Gibt es eine andere Beschreibung für die Höfe in „kamotter Lage“? 

Vielleicht „leichter bearbeitbar“. Inzwischen haben ja alle Hofzufahrten, haben Strom und können zu einer Arbeit auspendeln. Urlaub-auf-dem-Bauernhof oder die Direkt-Vermarktung könnten das verhindern; sie ermöglichen das Arbeiten zu Hause. Dasselbe gilt für eine kleine Hofkäserei oder einen Gemüsegarten, wenn man Gasthäuser oder Hotels beliefern kann. Wenn jemand rein von der Milchwirtschaft leben muss, muss er oder sie einem zusätzlichen Job nachgehen, außer es ist ein „mortialischer“ Hof. Wenn du 10 bis 15 Kühe hast, bist du an einer Grenze. Du kannst nirgends mehr hingehen, aber Familie kannst du auch kaum ernähren. Es gibt dann schon Beiträge. Die Erschwernispunkte sind dann auch an Beiträgen gekoppelt. Wenn sie nur von der Milch leben müssten, gäbe es keine Milchbauern mehr. Die Rechnung ist einfach: Wenn du 10 Kühe hast, kommst du auf 5.000 bis 6.000 Liter pro Jahr und pro Kuh. Gesamt hast du 10 x 6.000 Liter, multipliziert mit 50 Cent für einen Liter ergeben 30.000 Euro brutto. Davon nimmst du das Kraftfutter, das du brauchst; du unterhältst ein paar Maschinen, du sollst deinen Kindern eine Ausbildung zukommen lassen... Man kann sich ausrechnen, was übrig bleibt. Zum Überleben helfen dann die Flächenbeiträge. Die meisten haben 5 - 6 Kühe und gehen dann einem Job nach, z.B. in den Skigebieten, in Betrieben des Oberen und Mittleren Vinschgaus oder sie pendeln in die Schweiz. 

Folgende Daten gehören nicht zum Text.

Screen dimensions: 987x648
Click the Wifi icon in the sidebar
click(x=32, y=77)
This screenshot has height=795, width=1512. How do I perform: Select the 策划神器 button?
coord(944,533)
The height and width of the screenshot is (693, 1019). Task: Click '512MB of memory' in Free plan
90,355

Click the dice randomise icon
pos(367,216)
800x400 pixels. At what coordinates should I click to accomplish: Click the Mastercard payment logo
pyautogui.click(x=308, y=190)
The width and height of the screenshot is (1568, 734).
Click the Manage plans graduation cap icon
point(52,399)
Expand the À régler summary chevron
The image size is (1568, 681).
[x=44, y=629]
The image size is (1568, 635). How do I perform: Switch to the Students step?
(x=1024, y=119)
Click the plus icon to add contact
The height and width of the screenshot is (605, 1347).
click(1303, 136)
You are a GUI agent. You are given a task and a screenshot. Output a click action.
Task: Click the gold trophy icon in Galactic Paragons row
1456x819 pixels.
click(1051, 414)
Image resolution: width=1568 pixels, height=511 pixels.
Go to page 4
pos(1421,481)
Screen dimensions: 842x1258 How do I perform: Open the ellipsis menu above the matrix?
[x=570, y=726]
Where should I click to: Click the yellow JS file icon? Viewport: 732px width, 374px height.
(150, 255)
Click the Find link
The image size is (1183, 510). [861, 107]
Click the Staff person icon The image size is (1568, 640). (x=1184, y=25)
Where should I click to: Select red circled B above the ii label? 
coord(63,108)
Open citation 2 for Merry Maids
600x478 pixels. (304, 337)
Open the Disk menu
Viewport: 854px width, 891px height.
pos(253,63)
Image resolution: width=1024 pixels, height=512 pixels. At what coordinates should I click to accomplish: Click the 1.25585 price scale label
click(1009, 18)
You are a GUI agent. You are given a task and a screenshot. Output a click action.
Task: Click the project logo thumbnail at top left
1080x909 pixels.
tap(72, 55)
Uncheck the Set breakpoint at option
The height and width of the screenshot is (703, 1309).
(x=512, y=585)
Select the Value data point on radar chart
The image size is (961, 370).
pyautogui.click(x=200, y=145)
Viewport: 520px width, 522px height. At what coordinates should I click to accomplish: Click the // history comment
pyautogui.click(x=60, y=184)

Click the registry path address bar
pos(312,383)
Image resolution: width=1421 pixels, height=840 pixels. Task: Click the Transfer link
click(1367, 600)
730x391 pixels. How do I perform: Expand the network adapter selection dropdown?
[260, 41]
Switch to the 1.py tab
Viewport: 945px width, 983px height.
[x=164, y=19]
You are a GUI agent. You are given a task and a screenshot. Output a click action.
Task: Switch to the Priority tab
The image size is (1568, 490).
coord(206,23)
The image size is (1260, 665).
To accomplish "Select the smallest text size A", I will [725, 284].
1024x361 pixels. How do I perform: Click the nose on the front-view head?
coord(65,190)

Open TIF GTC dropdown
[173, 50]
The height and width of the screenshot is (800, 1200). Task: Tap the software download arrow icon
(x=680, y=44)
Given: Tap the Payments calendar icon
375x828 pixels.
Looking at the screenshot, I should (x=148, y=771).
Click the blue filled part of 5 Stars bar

Man kann also sagen, dass es 500 Milch liefernde Betriebe gibt? Die könnte man als Bergbauern bezeichnen?

Das kann man. Erst ab Schluderns/Mals gibt es wieder Bauern in der Talsohle, die man schwerlich zu den Bergbauern zählen kann. Auch wenn die gesamte Provinz Bozen als Berggebiet eingestuft ist…

Wir stehen vor einer sehr komplexen Geschichte mit x-Faktoren und Kriterien, die alle aufzuarbeiten und einzuberechnen wären.

Es wäre Knochenarbeit, alle Quellen anzuzapfen und alle Daten in Beziehung zu bringen. Vielleicht taucht jemand auf, der beabsichtigt, eine Diplomarbeit zu schreiben, oder es nehmen sich andere Bildungseinrichtungen der Materie an.